Este curso, “trabajo” de duelo, supone encarar los varios sentimientos que se cobijan bajo el rótulo de “ser querido”. El duelo no es un automatismo sino que requiere la participación del sujeto, y decir que realiza un trabajo es señalar que se trata de un proceso cuyo curso implica un cierto gasto, o sea que conlleva cambios y que sus desenlaces son variables e inciertos.

De deudo a deudor  

1) EL DEUDO, UN ACREEDOR. El duelo se sustenta en una pérdida y se enfatiza que el sujeto sufre dolor porque pierde a un ser querido. Pero ¿quién ha perdido? La pregunta vale, porque suele quedar en la sombra otra pérdida, ya que este ser querido ha “perdido” su vida y habrá que entender la razón de este “olvido”.

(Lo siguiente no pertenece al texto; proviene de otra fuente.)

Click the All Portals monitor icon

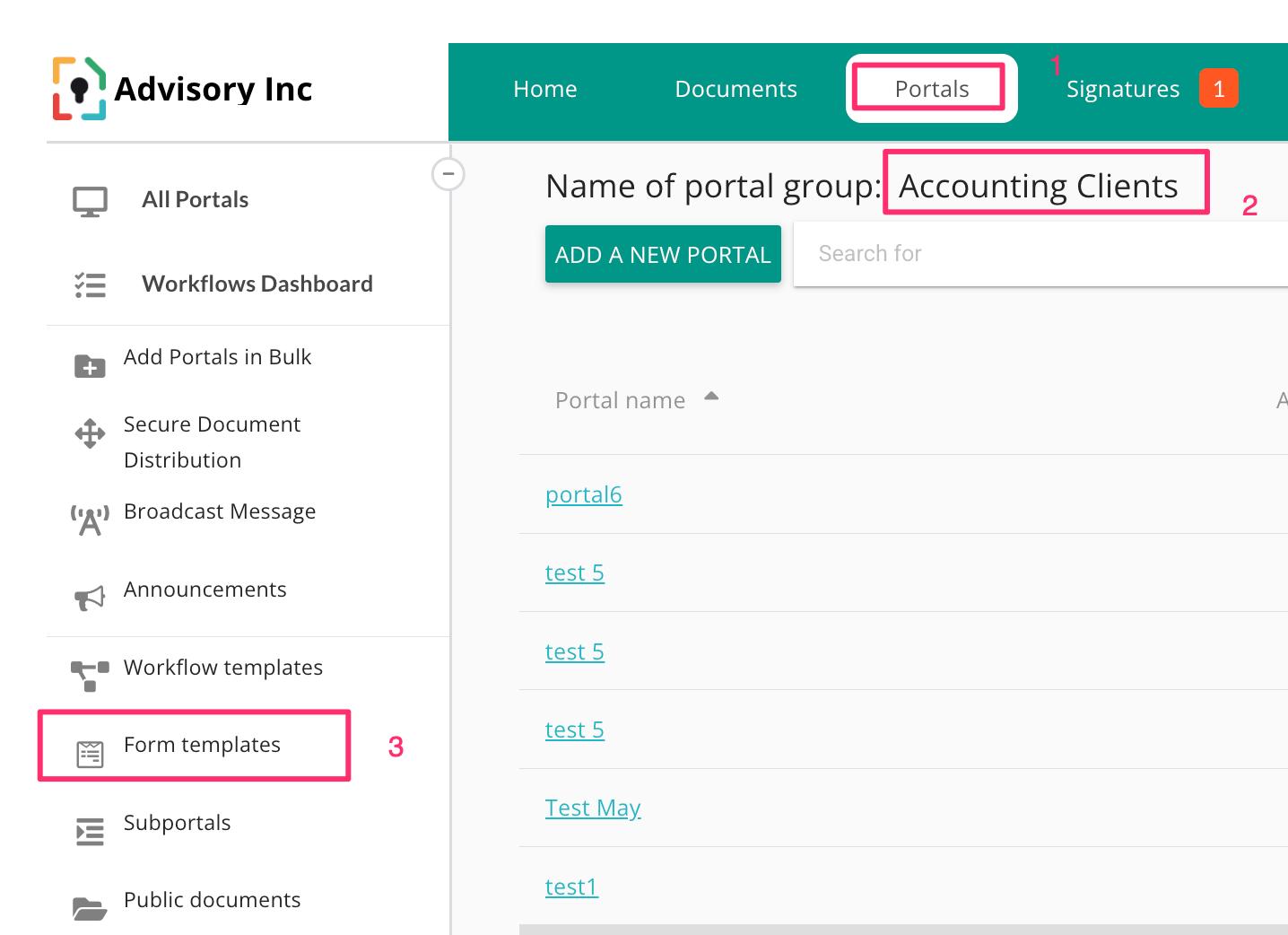point(90,201)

Como vimos, el sujeto está comprometido en la “pérdida” de un modo peculiar que tiene sus raíces en la historia de su relacionamiento con el objeto, en sus involucraciones mutuas. Para aclararlo, repasemos las tres instancias que dan cuerpo a la definición de duelo: pérdida, dolor y amor.

El que duela es un sujeto pasivo, sufre la pérdida. También es llamado doliente, nombre que remite a la raíz común con duelo. La pérdida supone daño y, en el caso del duelo, el daño suele deslizarse hacia la acusación.

La ambigüedad entrañada en la expresión “pérdida” se esfuma cuando se desliza hacia la denuncia del daño y perjuicio que sufre el sujeto. Pero la ocasión del duelo no es la primera en que el sujeto presenta la fantasía de perjuicio, sino que es frecuente oír los relatos de sufrimientos psíquicos cuya causa el sujeto atribuye a otro, a su acción o a su omisión. En efecto, las situaciones que el sujeto vive como de perjuicio y su neurosis en sentido amplio, conforman diversas modalidades de denuncia de daños temidos o sufridos. Es decir, hay en la neurosis un fondo acusatorio (el que a veces es dado por cierto por algunos terapeutas, lo que los lleva a la elaboración de teorías basadas en la culpabilidad del mundo, el destino o la gente, y el sentido que se da a veces a las nociones de trauma y frustración sería un ejemplo de esto). El daño difuso que se presenta en la queja neurótica (6) resulta también estar en continuidad con los reclamos paranoides y las acusaciones melancólicas.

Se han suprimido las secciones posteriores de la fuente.